Aufgaben:
(1) Beantworte die folgenden Fragen zum Text über den Ukraine-Krieg.
(a) In welchem Chemiewerk haben ukrainische Zivilisten in Sjewjerodonezk Zuflucht gesucht?
(b) Bis zu welchem Jahr sollen nach dem Aufruf Kasachstans weltweit alle Atomwaffen vernichtet werden?
(c) Auf der Webseite welcher Tageszeitung erschien der Artikel des kasachischen Außenministers?
(2) Schreibe den Text über den Ukraine-Krieg im Anschluss an seinen letzten Satz weiter.

Textblock:
-*-*-

Russische Truppen haben das weitgehend zerstörte Sjewjerodonezk immer noch nicht unter Kontrolle. Allerdings wird die Lage immer prekärer für ukrainische Zivilisten, die Zuflucht im örtlichen Chemiewerk Azot gesucht haben. Sie wollten aber nicht evakuiert werden, sagte der Gouverneur des Gebietes Luhansk, Serhij Hajdaj.

Nato-Generalsekretär Jens Stoltenberg sagte unterdessen, mit Hilfe weiterer Waffenlieferungen aus dem Westen werde die Ukraine die russischen Truppen wieder aus dem Donbass vertreiben können.

Kasachstan ruft zur Vernichtung von Atomwaffen auf

Die Führung der Ex-Sowjetrepublik Kasachstan in Zentralasien hat vor dem Hintergrund des Ukraine-Kriegs dazu aufgerufen, bis 2045 weltweit alle Atomwaffen zu vernichten. «Der derzeitige militärische Konflikt auf dem Gebiet der Ukraine, die Gespräche über die atomare Wiederbewaffnung und gegenseitige Drohungen über die Anwendung der Atomwaffen, zwingen uns mehr als je zuvor dazu, darüber nachzudenken, wie verwundbar die Menschheit und wie dringend nötig ein Verbot und die Vernichtung dieser tödlichen Waffe ist», schrieb der kasachische Außenminister Muchtar Tleuberdi in einem Artikel, der am Sonntag auf der Webseite der Tageszeitung «Liter» erschien.

-*-*-

Datenblock:
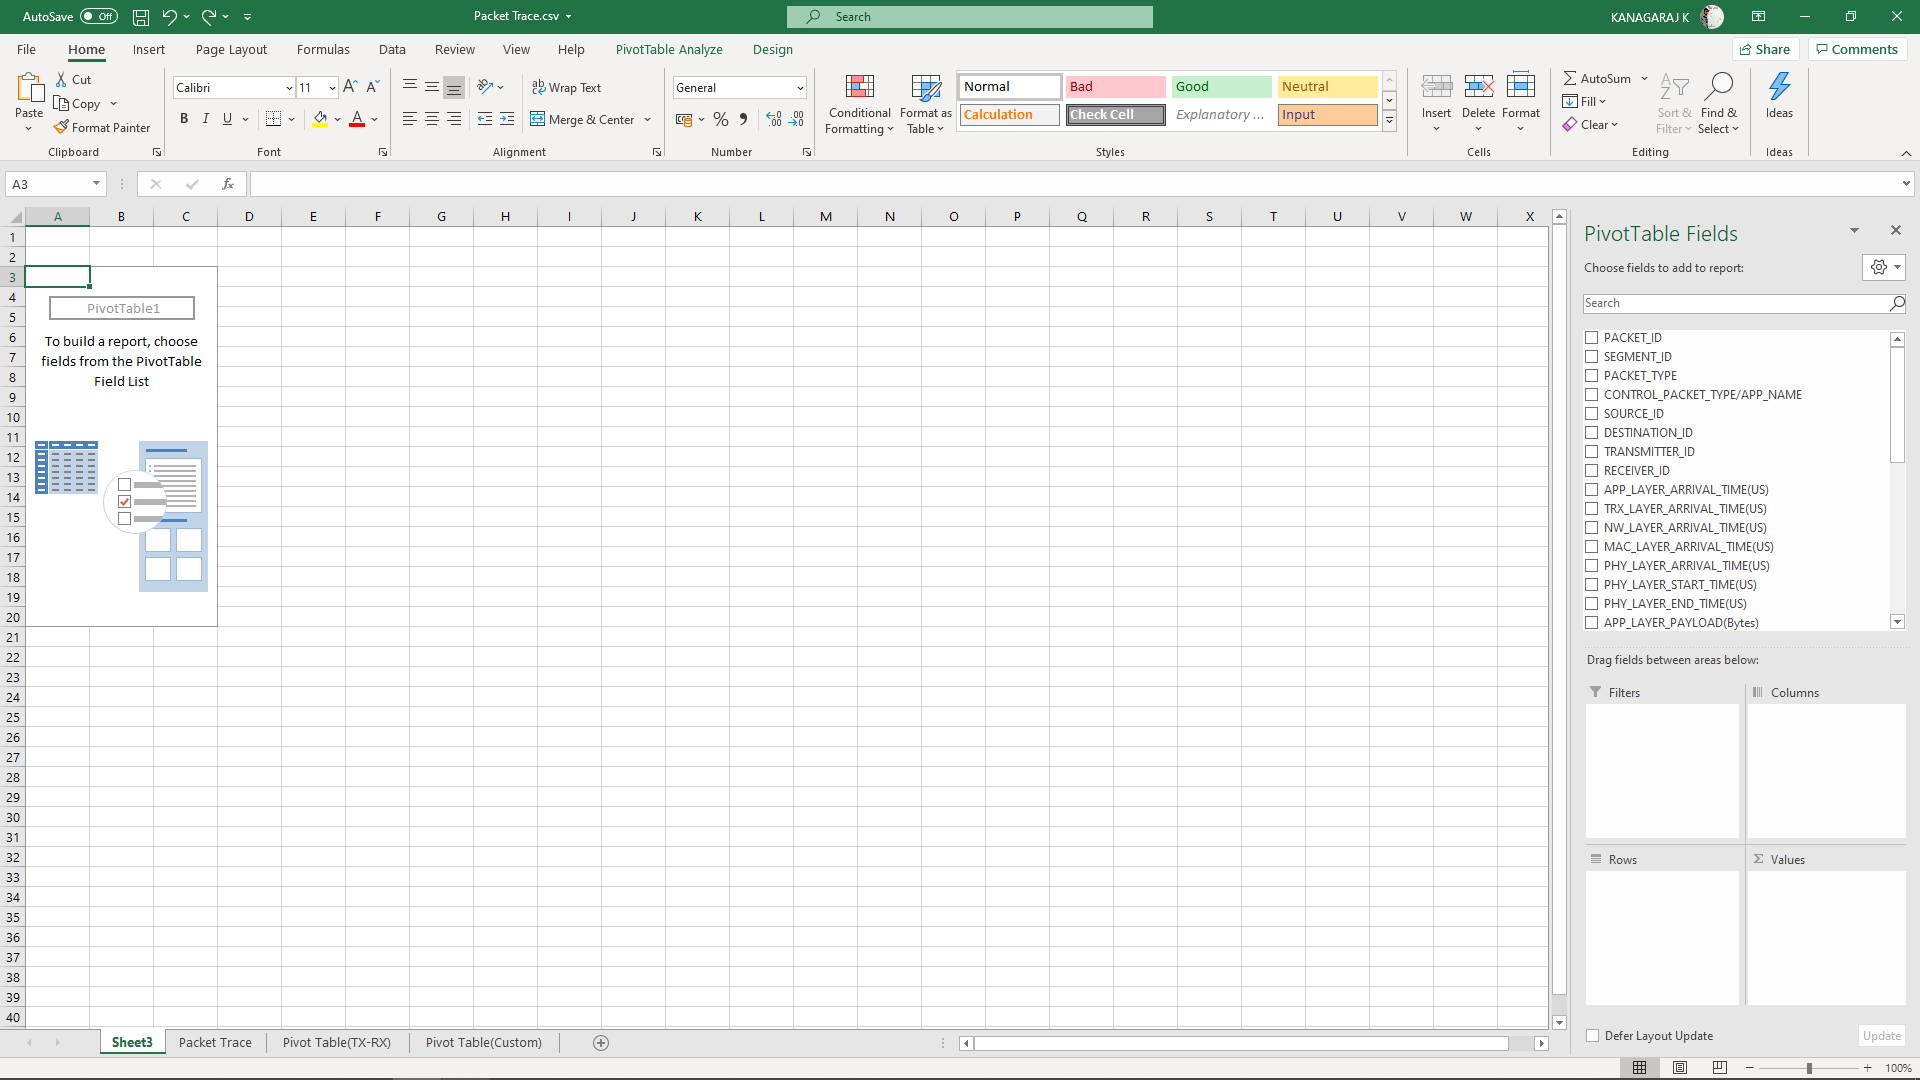
Task: Expand the General number format dropdown
Action: tap(800, 88)
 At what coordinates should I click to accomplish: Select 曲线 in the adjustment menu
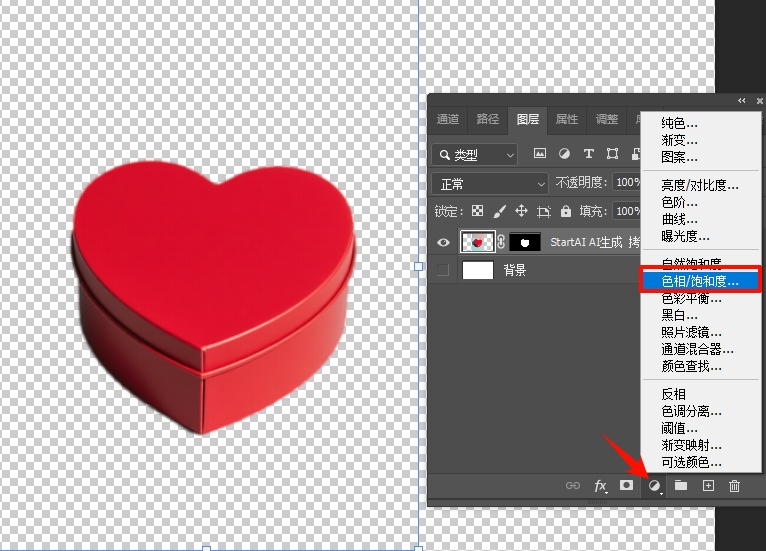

-*-*-

Die Antworten:
(1)
(a) Im Chemiewerk Azot.
(b) Bis 2045.
(c) Auf der Webseite der Tageszeitung «Liter».

(2)
Er rufe alle Staaten, darunter auch die Atommächte, dazu auf, einen Etappenplan zu erarbeiten, um bis 2045 weltweit das gesamte Atomwaffenarsenal zu liquidieren. Das Jahr 2045 sei wegen des 100. Geburtstag der Vereinten Nationen ein wichtiges Datum, so Tleuberdi.